When I Was Supposed to Be Listening

Here are all the things that I scribbled when I should have been deeply focused on something else.

Wednesday, November 23, 2011

The Voices in My Head

So, I think its safe to say that thoughts are made up of various theories and ideas. Not all of them are original and not all of them are even ours. A professor once told me: We're all speaking someone else's theory, the trick is to figure out whose.

I think I've gone one step further. I think I've started labeling the different, swirling theories and fears in my head. This may or may not make crazy.

I want a cookie! - that's probably my hunger talking... unless its my inner child. You're never going to be a writer, or an 'A' student, or a good person; and people SUCK!  Is my inner cynic... he sounds a little like Darth Vader and I think he's friends with Doubt (such a bastard!).

Granted, these voices don't all shout out at once, and they certainly don't tell me to burn things (thank goodness). That would make me schizophrenic or a sufferer of Multiple Personality Disorder... which I am not.

However, I did have a... let's call it an incident. I think it was my inner grownup warring with my inner child. And I don't mean the sweet, happy inner child. I mean the upset, sacred of the world, let's hide until it all goes away child... you know? The one that most of us never really grow out of.

It went a little something like this.

Inner grown-up (who sounds oddly like Sam the American Eagle from the Muppets): Huzzah, I have finished a solid portion of my big essay due next week. Time to walk into the other room and grab the necessary primary source to continue this essay.
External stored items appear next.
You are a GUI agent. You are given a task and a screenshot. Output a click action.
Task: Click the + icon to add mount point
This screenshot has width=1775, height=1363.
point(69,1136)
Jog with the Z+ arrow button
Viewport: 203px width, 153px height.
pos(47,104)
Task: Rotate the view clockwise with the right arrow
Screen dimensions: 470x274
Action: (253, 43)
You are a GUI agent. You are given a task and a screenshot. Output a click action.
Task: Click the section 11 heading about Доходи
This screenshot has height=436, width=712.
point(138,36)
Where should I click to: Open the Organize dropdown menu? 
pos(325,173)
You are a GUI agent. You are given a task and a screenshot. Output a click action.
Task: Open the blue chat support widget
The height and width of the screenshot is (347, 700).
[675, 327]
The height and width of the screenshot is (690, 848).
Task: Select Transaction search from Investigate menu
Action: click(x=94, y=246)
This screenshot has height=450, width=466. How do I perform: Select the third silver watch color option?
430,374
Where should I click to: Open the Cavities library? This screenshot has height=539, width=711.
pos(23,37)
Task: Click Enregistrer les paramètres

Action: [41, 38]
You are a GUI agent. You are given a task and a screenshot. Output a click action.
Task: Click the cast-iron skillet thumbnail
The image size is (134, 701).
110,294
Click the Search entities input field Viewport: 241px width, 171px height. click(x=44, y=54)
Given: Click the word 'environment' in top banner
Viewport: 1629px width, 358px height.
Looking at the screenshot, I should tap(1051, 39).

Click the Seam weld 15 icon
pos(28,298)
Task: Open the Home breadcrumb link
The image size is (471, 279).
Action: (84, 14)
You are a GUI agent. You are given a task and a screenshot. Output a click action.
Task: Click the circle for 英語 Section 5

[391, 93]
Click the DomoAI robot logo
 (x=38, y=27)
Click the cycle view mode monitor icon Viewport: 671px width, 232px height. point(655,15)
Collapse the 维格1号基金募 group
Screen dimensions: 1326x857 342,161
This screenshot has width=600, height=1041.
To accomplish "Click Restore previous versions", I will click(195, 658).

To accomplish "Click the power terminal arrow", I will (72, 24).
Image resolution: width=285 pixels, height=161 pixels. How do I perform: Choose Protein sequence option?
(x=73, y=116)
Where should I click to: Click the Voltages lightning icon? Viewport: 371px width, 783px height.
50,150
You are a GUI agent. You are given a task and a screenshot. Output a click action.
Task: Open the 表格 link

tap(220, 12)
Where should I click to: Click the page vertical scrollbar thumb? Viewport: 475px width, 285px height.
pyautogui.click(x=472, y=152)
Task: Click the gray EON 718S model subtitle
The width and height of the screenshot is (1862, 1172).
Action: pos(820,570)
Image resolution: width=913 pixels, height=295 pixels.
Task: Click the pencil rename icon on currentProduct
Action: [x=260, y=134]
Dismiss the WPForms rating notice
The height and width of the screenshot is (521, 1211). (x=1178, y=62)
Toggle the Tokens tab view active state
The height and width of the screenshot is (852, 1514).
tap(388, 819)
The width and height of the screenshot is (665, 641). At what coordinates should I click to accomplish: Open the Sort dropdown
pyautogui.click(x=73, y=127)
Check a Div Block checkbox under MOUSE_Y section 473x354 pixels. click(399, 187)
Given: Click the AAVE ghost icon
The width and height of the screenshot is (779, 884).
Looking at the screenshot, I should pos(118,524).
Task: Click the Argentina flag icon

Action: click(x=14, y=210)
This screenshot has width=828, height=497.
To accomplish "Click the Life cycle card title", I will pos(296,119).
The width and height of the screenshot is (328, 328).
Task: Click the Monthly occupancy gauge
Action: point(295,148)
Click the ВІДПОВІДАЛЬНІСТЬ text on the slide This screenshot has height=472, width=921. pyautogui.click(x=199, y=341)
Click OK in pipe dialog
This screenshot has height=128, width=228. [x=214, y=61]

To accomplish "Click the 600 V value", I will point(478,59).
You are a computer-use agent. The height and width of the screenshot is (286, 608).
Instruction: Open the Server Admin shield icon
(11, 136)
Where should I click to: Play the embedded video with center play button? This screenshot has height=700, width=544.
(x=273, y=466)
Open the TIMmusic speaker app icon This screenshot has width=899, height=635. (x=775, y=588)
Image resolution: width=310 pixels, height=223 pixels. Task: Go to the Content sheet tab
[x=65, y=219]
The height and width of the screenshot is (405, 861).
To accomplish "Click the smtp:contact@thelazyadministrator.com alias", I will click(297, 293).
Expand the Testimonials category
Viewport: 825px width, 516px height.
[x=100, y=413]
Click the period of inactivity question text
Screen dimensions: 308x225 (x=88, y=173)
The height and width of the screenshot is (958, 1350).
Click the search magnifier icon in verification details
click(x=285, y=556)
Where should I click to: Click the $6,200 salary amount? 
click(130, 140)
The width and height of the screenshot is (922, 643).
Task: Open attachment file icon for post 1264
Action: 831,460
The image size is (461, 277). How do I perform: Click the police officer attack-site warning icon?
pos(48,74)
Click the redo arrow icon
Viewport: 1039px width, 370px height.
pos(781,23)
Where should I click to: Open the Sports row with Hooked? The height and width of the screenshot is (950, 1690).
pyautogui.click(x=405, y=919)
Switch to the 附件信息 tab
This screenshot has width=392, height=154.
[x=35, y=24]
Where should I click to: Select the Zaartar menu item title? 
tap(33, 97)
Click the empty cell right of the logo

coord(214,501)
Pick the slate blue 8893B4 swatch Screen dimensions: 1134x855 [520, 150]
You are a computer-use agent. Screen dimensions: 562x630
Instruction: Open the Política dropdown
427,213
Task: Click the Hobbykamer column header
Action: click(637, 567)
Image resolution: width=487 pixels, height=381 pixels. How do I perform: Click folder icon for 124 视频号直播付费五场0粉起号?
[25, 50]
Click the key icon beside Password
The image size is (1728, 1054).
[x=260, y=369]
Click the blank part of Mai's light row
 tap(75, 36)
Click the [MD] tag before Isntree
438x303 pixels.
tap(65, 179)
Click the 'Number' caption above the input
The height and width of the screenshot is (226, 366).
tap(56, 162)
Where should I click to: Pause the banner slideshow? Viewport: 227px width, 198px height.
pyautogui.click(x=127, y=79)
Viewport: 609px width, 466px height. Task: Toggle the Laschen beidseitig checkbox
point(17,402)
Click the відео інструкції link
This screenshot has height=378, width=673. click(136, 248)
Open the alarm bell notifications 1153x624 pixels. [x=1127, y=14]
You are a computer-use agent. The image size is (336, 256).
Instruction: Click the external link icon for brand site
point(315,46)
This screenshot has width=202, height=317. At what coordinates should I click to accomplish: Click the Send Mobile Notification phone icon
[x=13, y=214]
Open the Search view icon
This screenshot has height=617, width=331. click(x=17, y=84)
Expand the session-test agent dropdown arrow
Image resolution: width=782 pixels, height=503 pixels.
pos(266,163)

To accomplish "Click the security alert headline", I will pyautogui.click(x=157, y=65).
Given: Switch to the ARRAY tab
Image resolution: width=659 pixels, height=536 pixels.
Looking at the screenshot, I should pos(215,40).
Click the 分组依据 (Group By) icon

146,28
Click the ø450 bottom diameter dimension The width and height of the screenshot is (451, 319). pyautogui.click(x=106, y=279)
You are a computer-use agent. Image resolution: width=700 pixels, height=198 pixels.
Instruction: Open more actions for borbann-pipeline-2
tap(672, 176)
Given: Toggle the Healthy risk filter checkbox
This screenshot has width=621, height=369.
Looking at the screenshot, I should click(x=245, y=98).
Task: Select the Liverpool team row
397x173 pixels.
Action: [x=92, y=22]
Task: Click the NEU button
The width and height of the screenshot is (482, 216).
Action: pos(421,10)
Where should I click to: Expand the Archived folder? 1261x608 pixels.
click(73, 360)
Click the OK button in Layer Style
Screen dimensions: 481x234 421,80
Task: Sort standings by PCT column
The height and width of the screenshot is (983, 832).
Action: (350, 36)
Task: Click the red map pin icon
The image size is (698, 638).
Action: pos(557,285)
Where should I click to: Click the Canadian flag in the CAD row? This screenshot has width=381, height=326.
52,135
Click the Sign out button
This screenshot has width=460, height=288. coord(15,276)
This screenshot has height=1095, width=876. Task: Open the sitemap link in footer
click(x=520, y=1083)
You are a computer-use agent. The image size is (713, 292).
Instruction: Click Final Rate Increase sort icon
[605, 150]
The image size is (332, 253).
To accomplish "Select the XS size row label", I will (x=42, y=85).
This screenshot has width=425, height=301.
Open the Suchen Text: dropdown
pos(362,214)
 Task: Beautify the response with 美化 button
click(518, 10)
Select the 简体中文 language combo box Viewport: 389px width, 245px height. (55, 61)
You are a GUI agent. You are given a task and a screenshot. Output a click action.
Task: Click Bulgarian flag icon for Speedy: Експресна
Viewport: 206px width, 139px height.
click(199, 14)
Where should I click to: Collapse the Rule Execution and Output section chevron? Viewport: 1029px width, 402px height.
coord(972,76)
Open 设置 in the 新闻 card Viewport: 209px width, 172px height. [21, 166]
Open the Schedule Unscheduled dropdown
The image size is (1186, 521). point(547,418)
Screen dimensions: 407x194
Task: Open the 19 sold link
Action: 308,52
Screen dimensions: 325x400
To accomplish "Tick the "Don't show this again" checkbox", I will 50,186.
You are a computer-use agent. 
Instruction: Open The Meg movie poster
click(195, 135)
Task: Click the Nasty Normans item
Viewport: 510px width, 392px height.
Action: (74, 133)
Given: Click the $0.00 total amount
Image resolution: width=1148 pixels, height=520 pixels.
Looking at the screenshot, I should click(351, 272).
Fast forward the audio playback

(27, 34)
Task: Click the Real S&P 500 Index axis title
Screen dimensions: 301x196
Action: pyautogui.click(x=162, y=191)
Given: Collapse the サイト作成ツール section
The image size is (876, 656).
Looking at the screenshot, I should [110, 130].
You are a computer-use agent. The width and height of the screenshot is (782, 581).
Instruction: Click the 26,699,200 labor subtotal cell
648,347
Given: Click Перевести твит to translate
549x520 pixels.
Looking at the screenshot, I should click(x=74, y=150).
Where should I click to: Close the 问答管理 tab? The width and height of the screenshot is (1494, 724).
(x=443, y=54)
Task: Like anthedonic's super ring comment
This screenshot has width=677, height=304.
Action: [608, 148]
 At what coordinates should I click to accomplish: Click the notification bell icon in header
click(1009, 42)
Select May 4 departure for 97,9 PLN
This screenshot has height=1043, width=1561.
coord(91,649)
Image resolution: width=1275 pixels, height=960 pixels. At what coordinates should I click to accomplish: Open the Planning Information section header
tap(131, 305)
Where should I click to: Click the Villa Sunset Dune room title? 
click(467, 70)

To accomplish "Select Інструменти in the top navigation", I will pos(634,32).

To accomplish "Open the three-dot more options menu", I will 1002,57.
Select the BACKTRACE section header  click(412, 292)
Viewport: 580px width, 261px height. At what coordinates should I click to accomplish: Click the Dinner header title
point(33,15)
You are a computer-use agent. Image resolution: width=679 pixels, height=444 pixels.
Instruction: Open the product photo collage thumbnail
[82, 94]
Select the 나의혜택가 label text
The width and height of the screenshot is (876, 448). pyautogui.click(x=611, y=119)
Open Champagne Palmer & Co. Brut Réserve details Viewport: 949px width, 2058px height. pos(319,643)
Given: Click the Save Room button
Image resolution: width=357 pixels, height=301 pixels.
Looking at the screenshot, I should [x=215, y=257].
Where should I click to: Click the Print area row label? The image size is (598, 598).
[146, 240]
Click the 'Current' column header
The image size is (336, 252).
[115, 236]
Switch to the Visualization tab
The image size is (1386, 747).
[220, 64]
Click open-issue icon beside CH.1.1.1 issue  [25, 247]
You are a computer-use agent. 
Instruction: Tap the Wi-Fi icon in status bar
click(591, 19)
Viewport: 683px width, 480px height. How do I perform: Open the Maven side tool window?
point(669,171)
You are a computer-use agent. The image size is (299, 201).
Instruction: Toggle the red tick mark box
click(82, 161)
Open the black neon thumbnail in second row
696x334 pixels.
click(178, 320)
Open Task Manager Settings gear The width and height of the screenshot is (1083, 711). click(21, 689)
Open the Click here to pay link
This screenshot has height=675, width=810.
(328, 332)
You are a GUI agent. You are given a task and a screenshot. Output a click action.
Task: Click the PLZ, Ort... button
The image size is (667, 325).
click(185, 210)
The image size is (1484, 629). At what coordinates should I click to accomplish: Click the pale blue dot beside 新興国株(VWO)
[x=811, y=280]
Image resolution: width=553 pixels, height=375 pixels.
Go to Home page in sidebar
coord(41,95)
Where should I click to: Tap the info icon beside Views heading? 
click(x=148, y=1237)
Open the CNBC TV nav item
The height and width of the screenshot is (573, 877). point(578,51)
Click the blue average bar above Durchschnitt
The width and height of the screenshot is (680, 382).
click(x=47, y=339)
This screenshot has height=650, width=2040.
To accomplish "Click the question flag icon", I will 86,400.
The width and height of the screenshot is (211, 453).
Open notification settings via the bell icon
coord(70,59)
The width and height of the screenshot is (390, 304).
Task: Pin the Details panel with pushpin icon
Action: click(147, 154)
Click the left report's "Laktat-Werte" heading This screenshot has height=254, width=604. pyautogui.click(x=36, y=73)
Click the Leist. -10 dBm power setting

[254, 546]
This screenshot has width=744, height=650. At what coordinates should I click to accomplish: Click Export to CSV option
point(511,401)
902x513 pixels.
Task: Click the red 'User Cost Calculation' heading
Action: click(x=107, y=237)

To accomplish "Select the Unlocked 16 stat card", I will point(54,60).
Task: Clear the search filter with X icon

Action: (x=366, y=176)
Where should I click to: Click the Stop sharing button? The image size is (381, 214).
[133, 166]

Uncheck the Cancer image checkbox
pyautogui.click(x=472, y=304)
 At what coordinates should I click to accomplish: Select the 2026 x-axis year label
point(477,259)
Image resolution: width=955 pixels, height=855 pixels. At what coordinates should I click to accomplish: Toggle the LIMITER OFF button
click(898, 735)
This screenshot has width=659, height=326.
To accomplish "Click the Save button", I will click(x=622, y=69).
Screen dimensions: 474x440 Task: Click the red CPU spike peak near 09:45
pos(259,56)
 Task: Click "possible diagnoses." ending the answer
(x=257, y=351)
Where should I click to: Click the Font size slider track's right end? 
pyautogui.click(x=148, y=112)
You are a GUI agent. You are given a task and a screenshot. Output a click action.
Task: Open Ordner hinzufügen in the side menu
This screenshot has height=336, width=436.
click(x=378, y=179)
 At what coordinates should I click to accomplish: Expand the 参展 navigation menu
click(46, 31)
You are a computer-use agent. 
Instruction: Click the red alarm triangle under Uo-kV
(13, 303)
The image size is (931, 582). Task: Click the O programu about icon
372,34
[I stood up and walked towards me stack of books... and then I walked right by them, into my bedroom, got under the covers and didn't move]

Inner grown-up: Jenny? What are you doing? You have a paper to finish.

Me (or possibly that inner child I was talking about): No.

Inner grown-up: Jenny, big girls don't hide from their homework. You are graduate student now. Graduate students don't hide under the covers.

Me: shhhhh! The laptop might hear you.


And that's the gist of it. I, a rational, functioning wannabe adult, hid like a small child from my homework. I hid, like it was going to eat me, or make scary faces at me... or something.

This is just further proof that our societal opinions about adulthood, grownups and the joys of independence may, in reality be a big pile of crap. We don't grow up, we just wear bigger shoes and more expensive coats.

And if we're lucky, no one will notice.

Saturday, November 19, 2011

The light at the end of the tunnel

The end of November is nigh.

I have a cooked. I have worn my apron, although I have not always written about it. I have written many a paper. More of a paper than I thought I would have to in the merry months of autumn. December looms with its holiday cheer and snow storms; and at this moment in time, I am content.

Today did not start out well, oh no. Today, like so many other weekend mornings, I waited for a bus that did not come and eventually I had to walk ten minutes down the road to wait for a bus that eventually did come. The wind was beastly, a howling rogue wailing and flailing until my ears were numb and I couldn't feel my feet.

Work was bustling and busy with boardgames flying, children running and customers making great pains to let the store know that they were terribly busy and important. The poor dears had to wait in line just like all the rest. The day was rewarding though, with customers full of thank yous and special stories about long lost childhood books and the perfect toy for little Timmy. A good shift. A fine shift.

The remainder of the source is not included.